Notice that both triggers are updating the table that causes the triggers to fire. Essentially what is happening is the update statements in the trigger are causing the triggers to fire again and this keeps going until the nesting level is exceeded. The resolution to this problem is to check the nesting level in the trigger and only execute the update statement one time. To do this you can use the function TRIGGER_NESTLEVEL.
Alter both of the triggers as follows:
ALTER TRIGGER dbo.tr_TriggerTest_Footprint ON dbo.tbl_TriggerTest AFTER UPDATE AS BEGIN IF TRIGGER_NESTLEVEL() > 1 RETURN UPDATE dbo.tbl_TriggerTest SET Updated = GETDATE() FROM dbo.tbl_TriggerTest t INNER JOIN inserted i ON t.pk_TriggerTest = i.pk_TriggerTest END GO ALTER TRIGGER dbo.tr_TriggerTest_Sample ON dbo.tbl_TriggerTest AFTER UPDATE AS BEGIN IF TRIGGER_NESTLEVEL() > 1 RETURN UPDATE dbo.tbl_TriggerTest SET TriggerSample = 'updated ' + CAST(GETDATE() AS NVARCHAR(20)) FROM dbo.tbl_TriggerTest t INNER JOIN inserted i ON t.pk_TriggerTest = i.pk_TriggerTest END GO
If you run the above test script again, you will see that the error is now resolved. The change to the above triggers is to test the nesting level and only execute the code in the trigger when the nesting level is 1. The nesting level will be 1 the first time the trigger is called as a result of an update statement. Each successive time the trigger is called as a result of the same update statement, the nesting level will increment by 1.

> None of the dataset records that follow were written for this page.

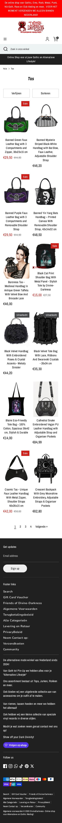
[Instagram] (10, 766)
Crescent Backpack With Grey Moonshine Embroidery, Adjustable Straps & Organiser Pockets (45, 497)
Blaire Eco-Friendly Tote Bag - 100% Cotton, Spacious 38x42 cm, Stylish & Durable (16, 426)
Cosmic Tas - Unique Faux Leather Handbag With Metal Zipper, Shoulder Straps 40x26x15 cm (16, 497)
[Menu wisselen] (5, 39)
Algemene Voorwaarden (20, 609)
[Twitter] (32, 766)
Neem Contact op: (15, 638)
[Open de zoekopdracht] (5, 49)
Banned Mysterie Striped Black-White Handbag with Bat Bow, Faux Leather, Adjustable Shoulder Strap (46, 150)
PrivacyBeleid (12, 632)
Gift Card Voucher (15, 597)
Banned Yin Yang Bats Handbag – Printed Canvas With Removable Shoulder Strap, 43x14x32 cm (46, 221)
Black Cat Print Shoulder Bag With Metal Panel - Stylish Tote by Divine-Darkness (45, 281)
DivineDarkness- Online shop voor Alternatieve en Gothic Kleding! (29, 813)
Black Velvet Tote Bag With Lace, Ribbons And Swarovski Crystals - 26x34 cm (46, 357)
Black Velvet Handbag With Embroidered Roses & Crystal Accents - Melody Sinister (16, 359)
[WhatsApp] (16, 766)
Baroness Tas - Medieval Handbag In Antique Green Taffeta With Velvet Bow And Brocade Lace (16, 290)
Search (8, 591)
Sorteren (45, 93)
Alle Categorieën (15, 620)
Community (11, 649)
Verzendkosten (13, 643)
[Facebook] (5, 766)
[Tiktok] (21, 766)
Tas (12, 68)
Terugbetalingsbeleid (18, 615)
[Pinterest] (27, 766)
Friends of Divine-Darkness (22, 603)
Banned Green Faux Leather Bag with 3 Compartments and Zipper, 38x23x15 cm (16, 146)
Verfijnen (16, 93)
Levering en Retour (16, 626)
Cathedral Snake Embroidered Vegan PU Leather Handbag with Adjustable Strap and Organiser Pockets (46, 428)
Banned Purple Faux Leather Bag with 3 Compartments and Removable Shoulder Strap (16, 221)
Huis (5, 68)
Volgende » (41, 527)
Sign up (15, 568)
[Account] (47, 38)
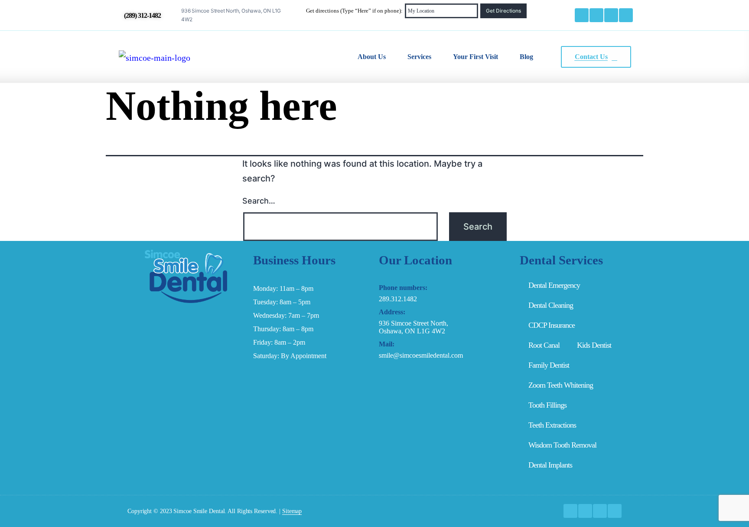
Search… (258, 200)
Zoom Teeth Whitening (560, 385)
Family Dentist (548, 365)
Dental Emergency (554, 285)
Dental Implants (550, 465)
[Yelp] (626, 15)
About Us (372, 56)
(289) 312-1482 (142, 15)
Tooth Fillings (547, 405)
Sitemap (292, 511)
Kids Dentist (594, 345)
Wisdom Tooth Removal (562, 445)
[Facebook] (582, 15)
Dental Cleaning (550, 305)
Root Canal (544, 345)
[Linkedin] (611, 15)
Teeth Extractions (552, 425)
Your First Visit (475, 56)
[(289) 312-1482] (118, 15)
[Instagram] (596, 15)
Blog (526, 56)
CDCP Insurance (551, 325)
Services (419, 56)
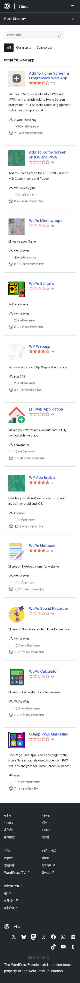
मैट (8, 893)
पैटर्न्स (45, 837)
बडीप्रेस (11, 908)
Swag (48, 872)
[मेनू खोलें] (73, 6)
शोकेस (46, 815)
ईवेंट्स (45, 858)
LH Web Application (46, 409)
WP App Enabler (43, 477)
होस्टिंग (8, 830)
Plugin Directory (15, 18)
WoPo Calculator (43, 671)
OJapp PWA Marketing (48, 734)
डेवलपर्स (9, 865)
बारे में (7, 815)
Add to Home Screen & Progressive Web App (49, 75)
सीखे (7, 851)
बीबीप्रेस (11, 901)
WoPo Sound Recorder (48, 608)
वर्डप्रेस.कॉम (13, 886)
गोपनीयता (9, 837)
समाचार (8, 823)
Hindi (17, 926)
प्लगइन (46, 830)
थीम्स (45, 823)
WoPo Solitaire (41, 283)
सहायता (8, 858)
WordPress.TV (17, 872)
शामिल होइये (49, 851)
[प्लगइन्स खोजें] (60, 35)
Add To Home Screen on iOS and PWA (47, 154)
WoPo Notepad (42, 545)
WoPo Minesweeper (46, 220)
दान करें (48, 865)
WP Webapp (39, 346)
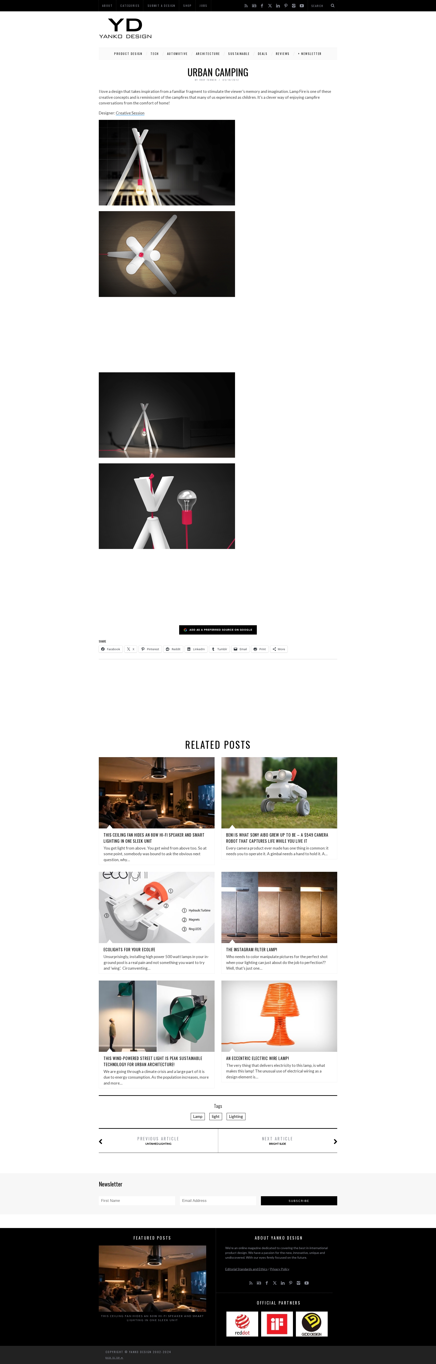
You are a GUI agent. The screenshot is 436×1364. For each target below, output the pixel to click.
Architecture (208, 53)
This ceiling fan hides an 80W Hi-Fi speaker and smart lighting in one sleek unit (152, 1318)
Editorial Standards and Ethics (246, 1269)
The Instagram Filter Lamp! (251, 949)
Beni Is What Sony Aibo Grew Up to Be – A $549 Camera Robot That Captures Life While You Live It (277, 838)
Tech (155, 53)
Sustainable (239, 53)
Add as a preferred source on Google (220, 629)
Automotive (177, 53)
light (216, 1116)
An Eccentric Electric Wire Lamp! (257, 1058)
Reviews (283, 53)
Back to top (113, 1357)
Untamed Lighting (158, 1140)
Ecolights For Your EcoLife (129, 949)
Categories (130, 5)
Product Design (128, 53)
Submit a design (162, 5)
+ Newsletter (310, 53)
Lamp (197, 1116)
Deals (263, 53)
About (107, 5)
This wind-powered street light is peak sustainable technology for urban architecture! (153, 1061)
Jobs (204, 5)
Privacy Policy (279, 1269)
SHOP (187, 5)
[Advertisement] (254, 28)
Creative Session (130, 113)
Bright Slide (277, 1140)
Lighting (236, 1116)
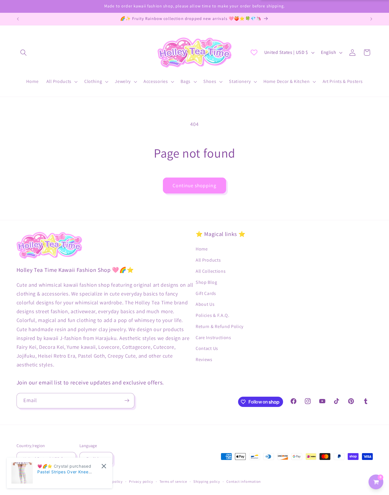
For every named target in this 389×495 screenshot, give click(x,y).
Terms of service (173, 481)
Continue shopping (194, 185)
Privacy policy (141, 481)
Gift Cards (206, 293)
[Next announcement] (371, 19)
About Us (205, 304)
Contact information (243, 481)
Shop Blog (206, 282)
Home (202, 249)
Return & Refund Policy (219, 326)
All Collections (211, 271)
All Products (208, 260)
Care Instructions (213, 338)
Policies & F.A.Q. (213, 315)
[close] (104, 466)
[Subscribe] (127, 400)
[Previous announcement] (17, 19)
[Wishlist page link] (254, 52)
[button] (24, 52)
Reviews (204, 359)
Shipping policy (206, 481)
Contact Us (207, 348)
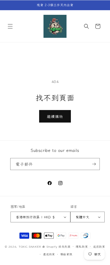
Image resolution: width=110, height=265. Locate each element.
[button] (10, 26)
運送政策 (49, 254)
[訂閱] (94, 164)
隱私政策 (82, 246)
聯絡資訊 (66, 254)
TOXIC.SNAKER (30, 246)
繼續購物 (55, 116)
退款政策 (99, 246)
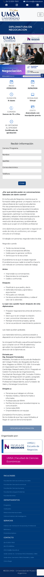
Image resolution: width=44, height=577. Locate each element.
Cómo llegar (8, 561)
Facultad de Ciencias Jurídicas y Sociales (17, 480)
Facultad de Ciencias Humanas (14, 488)
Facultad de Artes (9, 495)
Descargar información (22, 428)
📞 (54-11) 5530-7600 (11, 1)
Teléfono (6, 174)
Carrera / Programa (10, 148)
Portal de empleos (10, 533)
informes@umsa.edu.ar (11, 550)
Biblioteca (7, 529)
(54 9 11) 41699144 (9, 546)
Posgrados (7, 505)
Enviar (22, 183)
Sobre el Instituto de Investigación (15, 516)
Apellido (5, 161)
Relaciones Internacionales (13, 512)
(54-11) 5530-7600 (9, 542)
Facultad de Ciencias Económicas (15, 484)
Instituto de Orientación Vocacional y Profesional (20, 526)
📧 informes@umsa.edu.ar (33, 1)
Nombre (5, 155)
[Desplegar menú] (40, 14)
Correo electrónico (10, 167)
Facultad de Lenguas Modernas (14, 492)
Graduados (7, 509)
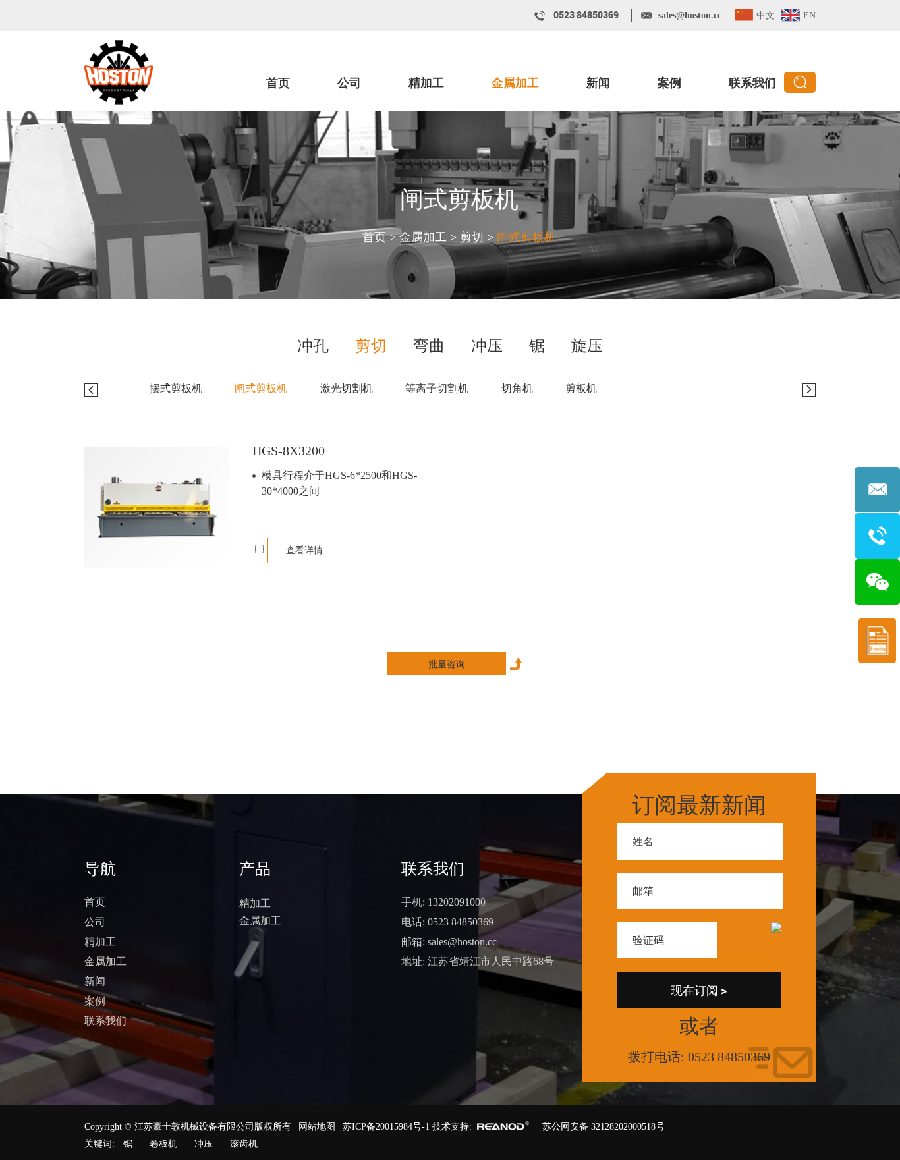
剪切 (472, 237)
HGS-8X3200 (288, 450)
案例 (669, 83)
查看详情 (304, 550)
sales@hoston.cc (689, 15)
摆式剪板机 (176, 388)
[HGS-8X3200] (156, 507)
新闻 (598, 83)
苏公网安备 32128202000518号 (603, 1127)
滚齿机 (244, 1144)
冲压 (487, 346)
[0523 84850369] (877, 536)
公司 (349, 83)
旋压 (587, 346)
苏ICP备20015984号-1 (386, 1127)
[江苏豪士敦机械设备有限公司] (118, 72)
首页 (278, 83)
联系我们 (752, 83)
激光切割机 (346, 388)
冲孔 (313, 346)
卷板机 (163, 1144)
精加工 (426, 83)
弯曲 (429, 346)
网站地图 (316, 1127)
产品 (255, 868)
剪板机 (581, 388)
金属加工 (515, 83)
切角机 (517, 388)
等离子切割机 (436, 388)
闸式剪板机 (459, 199)
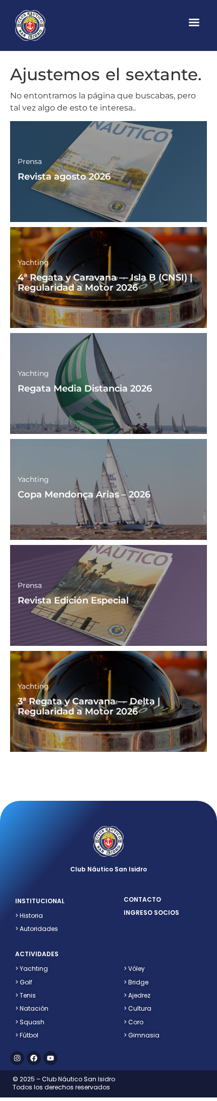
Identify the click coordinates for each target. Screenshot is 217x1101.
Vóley (134, 968)
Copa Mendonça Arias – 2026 (84, 494)
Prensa (30, 161)
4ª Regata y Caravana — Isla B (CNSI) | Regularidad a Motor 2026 (105, 282)
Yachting (33, 262)
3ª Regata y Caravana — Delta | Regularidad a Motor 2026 (89, 706)
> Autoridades (36, 928)
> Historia (29, 915)
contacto (142, 899)
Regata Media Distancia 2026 (85, 388)
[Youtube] (50, 1058)
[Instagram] (17, 1058)
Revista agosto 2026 (64, 176)
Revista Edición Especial (73, 600)
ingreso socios (151, 912)
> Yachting (31, 968)
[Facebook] (34, 1058)
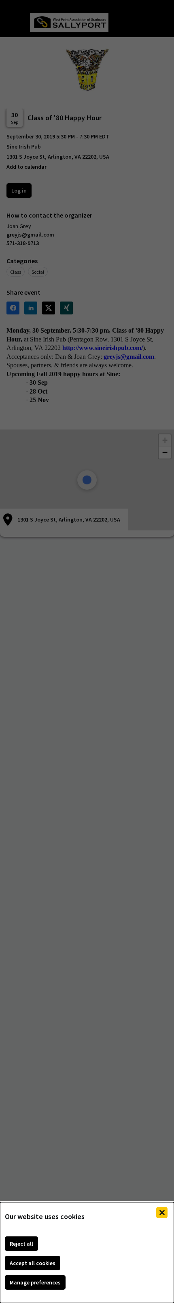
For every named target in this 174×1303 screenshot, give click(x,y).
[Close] (162, 1212)
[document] (87, 1252)
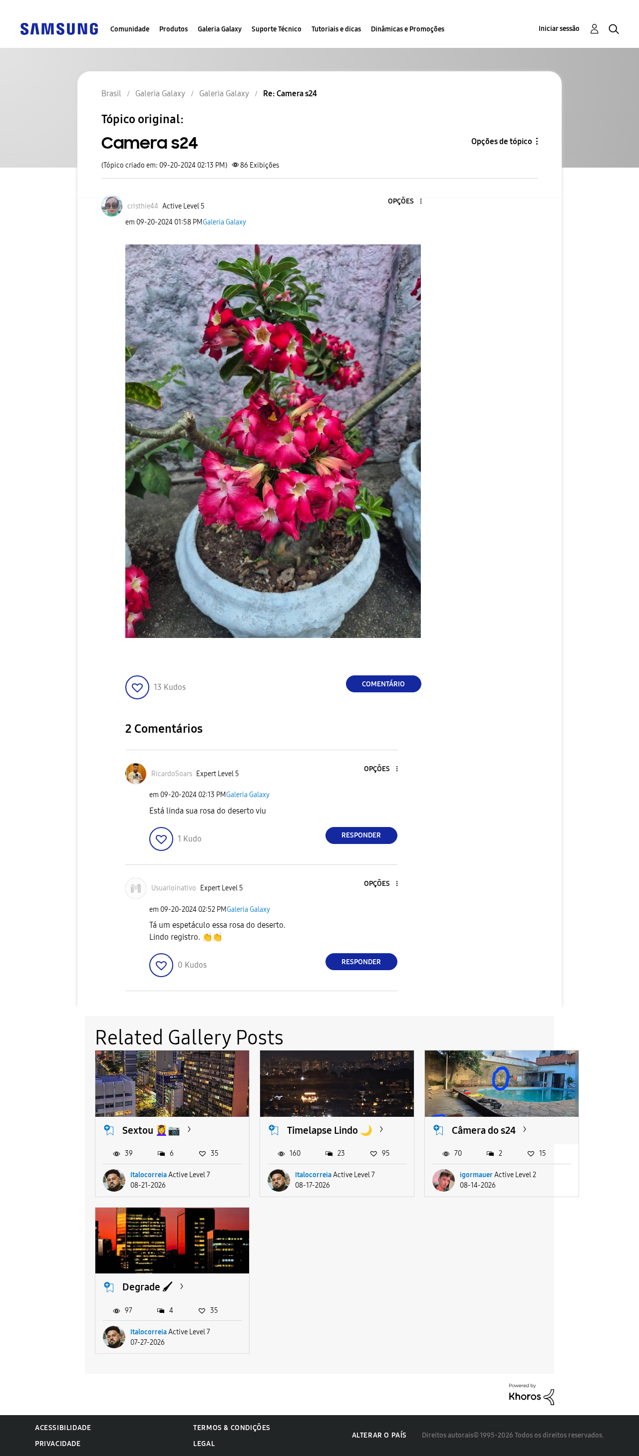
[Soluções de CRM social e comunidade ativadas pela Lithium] (531, 1394)
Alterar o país (379, 1435)
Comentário (383, 684)
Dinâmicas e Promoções (407, 29)
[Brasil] (59, 28)
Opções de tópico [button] (501, 141)
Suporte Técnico (277, 29)
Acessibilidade (63, 1428)
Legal (204, 1444)
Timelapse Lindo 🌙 (329, 1130)
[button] (403, 202)
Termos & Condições (232, 1428)
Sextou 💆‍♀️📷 (151, 1130)
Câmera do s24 (484, 1130)
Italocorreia (148, 1175)
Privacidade (58, 1444)
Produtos (173, 29)
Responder (361, 835)
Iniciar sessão (559, 28)
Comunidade (129, 29)
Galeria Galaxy (220, 29)
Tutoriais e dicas (336, 29)
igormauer (476, 1175)
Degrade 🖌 (147, 1287)
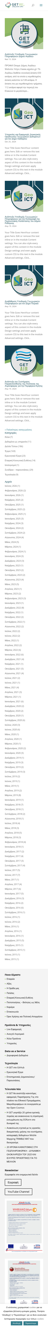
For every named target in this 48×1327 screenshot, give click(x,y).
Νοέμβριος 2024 (12, 523)
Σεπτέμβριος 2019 (13, 771)
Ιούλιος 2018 (11, 823)
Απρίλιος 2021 (12, 692)
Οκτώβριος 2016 (13, 907)
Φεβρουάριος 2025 (14, 514)
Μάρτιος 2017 (11, 888)
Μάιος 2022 (10, 640)
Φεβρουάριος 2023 (14, 598)
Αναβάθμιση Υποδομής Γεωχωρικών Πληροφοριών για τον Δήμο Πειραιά (22, 302)
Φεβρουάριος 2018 (14, 842)
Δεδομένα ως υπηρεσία (16, 441)
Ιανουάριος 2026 (13, 495)
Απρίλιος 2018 (12, 832)
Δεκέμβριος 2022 (13, 607)
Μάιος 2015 (10, 959)
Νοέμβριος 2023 (12, 565)
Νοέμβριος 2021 (12, 663)
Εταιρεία (11, 978)
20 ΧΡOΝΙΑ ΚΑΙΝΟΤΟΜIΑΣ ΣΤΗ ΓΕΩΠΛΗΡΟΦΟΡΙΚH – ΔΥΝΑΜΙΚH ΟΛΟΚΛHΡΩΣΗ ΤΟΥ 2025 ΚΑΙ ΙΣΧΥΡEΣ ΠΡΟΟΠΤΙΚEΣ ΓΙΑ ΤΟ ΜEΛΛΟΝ (23, 1154)
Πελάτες (10, 993)
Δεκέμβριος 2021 (13, 659)
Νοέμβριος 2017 (12, 856)
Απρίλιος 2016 (12, 931)
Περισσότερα (30, 1323)
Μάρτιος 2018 (11, 837)
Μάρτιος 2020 (11, 743)
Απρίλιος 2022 (12, 645)
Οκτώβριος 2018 (13, 809)
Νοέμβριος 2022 (12, 612)
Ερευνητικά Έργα (13, 455)
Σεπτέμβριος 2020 (13, 720)
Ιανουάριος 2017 (13, 893)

There is another way to resolve this problem. The SQL Server configuration option "nested triggers" determines whether an action performed in a trigger can cause the trigger to fire again. The default value for "nested triggers" is 1, which allows the behavior we saw in our sample. You could change "nested triggers" to zero and disable trigger nesting.
- Take a look at the TRIGGER_NESTLEVEL function in SQL Server Books Online to review the complete details on this useful function.
- There are a number of other MSSQLTips on this site related to triggers; search on TRIGGER and you will get all sorts of useful information.
- Disabling a Trigger for a Specific SQL Statement or Session
- Foreign Key vs. Trigger Referential Integrity in SQL Server
- Forcing Trigger Firing Order in SQL Server
- Trigger Alternatives in SQL Server - OUTPUT Clause
- Using the EventData() Function with DDL triggers in SQL Server 2005
- Auditing DDL (Create, Alter, Drop) Commands in SQL Server 2005
- SQL Server 2005 SysAdmin Login Auditing
- Many people are reluctant to use triggers. However, they are useful in some instances and can be used if you are careful.
- Take a look at the sp_configure system stored procedure in Books Online to get the details on changing the "nested trigger" configuration option.